Show all lines from the material that carry the word "field".

______

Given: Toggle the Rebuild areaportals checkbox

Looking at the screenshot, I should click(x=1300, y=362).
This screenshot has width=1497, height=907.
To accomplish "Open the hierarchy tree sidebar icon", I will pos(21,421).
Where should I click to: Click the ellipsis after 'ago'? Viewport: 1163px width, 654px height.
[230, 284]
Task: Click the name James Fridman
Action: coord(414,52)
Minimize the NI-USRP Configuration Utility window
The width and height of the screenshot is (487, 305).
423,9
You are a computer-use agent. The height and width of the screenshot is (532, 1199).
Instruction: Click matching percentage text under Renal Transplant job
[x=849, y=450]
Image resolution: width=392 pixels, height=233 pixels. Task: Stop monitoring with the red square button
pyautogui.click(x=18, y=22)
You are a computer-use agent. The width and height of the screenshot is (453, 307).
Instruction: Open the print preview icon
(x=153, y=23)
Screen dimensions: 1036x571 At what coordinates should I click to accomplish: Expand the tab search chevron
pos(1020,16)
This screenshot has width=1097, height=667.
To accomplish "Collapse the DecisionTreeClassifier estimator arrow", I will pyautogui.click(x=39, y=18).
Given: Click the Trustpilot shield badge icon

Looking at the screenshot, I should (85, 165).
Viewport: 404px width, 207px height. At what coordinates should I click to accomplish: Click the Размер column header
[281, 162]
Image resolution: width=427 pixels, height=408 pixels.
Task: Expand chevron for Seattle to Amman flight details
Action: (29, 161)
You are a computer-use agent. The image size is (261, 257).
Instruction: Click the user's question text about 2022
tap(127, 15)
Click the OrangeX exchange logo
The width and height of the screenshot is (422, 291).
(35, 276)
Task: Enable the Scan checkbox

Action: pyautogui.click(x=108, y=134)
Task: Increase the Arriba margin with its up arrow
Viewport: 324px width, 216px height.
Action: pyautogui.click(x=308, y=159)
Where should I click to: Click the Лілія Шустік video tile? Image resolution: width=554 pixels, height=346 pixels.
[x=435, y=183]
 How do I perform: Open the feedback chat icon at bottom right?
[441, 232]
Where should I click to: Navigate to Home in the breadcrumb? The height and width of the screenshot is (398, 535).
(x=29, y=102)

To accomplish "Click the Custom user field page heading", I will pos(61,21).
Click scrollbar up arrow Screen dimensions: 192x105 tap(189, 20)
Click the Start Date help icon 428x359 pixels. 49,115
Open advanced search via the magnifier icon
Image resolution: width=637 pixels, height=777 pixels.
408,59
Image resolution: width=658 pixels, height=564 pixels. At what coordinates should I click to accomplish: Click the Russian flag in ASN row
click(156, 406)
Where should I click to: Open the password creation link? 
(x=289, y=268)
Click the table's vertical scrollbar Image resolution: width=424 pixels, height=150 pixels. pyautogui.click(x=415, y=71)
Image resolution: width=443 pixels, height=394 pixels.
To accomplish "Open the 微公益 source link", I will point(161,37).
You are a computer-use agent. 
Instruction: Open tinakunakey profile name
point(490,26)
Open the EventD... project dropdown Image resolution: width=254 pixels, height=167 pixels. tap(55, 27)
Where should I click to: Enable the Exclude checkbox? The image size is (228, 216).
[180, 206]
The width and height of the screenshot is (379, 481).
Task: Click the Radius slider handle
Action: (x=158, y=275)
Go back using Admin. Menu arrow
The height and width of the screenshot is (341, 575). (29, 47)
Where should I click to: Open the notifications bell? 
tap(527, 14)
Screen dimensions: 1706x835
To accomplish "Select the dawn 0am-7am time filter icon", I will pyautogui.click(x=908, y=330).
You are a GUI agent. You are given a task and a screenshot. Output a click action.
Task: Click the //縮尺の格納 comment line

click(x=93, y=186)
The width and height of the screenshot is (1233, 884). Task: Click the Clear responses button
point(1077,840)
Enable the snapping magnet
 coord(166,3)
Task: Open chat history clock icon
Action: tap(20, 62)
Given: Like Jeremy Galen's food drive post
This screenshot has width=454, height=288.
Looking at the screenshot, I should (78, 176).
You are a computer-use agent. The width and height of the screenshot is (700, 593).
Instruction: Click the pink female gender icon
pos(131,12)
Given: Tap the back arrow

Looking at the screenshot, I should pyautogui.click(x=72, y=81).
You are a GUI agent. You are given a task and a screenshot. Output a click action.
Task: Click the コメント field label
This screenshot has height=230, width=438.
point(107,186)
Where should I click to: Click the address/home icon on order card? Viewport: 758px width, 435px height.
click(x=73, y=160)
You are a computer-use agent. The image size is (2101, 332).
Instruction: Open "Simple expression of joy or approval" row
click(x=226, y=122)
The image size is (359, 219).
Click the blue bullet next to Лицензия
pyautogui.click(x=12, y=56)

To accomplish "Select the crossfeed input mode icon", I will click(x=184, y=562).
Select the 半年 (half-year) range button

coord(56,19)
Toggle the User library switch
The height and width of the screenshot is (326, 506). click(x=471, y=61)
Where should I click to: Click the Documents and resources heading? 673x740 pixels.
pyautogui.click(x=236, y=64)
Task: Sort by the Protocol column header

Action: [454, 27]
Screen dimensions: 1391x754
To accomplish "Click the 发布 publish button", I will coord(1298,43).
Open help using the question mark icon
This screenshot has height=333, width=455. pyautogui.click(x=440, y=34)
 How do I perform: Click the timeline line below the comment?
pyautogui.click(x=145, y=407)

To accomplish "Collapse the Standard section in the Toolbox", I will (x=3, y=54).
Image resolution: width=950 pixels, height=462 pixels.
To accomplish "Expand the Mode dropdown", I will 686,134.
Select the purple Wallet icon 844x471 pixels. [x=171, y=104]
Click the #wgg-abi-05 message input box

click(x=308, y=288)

______

**Answer below:**
To accomplish "Click the Custom user field page heading", I will pos(61,21).
Task: Click the コメント field label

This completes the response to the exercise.